* _Your goal_:
Produce a word-for-word copy of the lines from the one that contains "Instruction: Click the" to the final line of the data below, with all pictures dropped.

[[ Input for this task open ]]

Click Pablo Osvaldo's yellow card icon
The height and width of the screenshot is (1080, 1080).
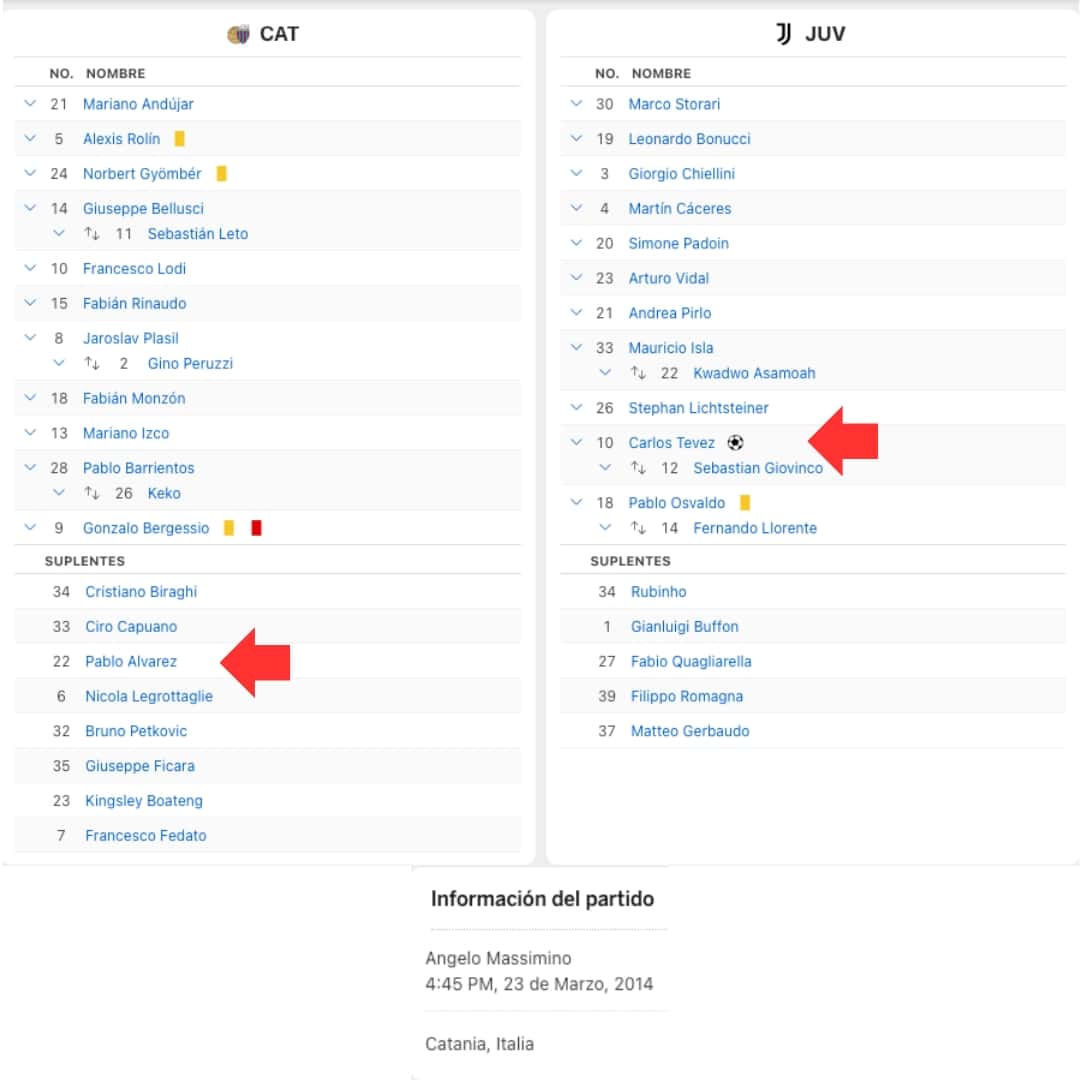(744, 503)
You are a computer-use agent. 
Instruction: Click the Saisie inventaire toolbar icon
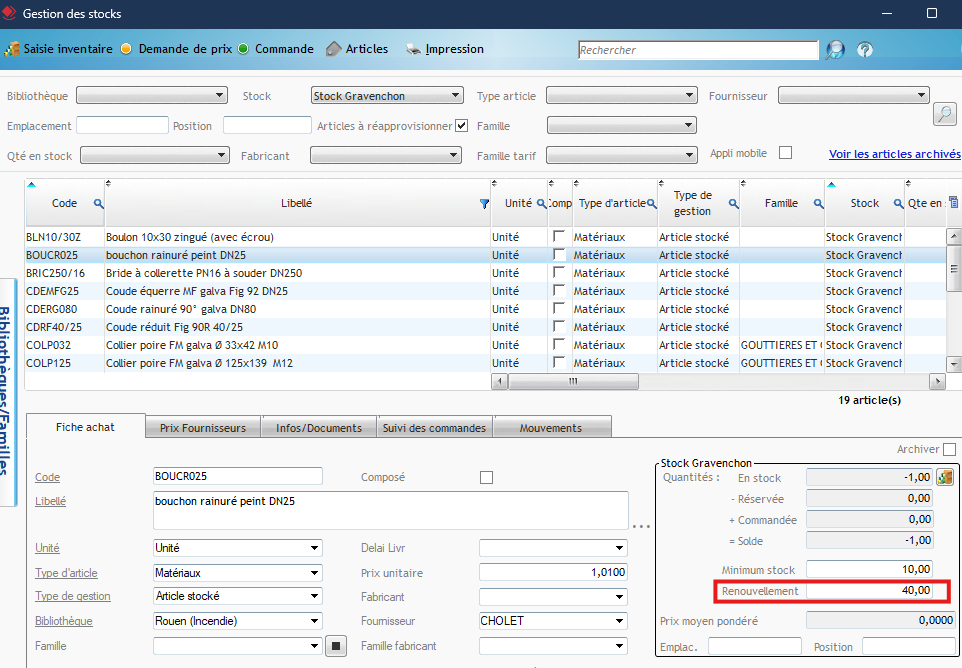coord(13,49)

[[ Input for this task closed ]]

* _Result for this task_:
Instruction: Click the Saisie inventaire toolbar icon
coord(13,49)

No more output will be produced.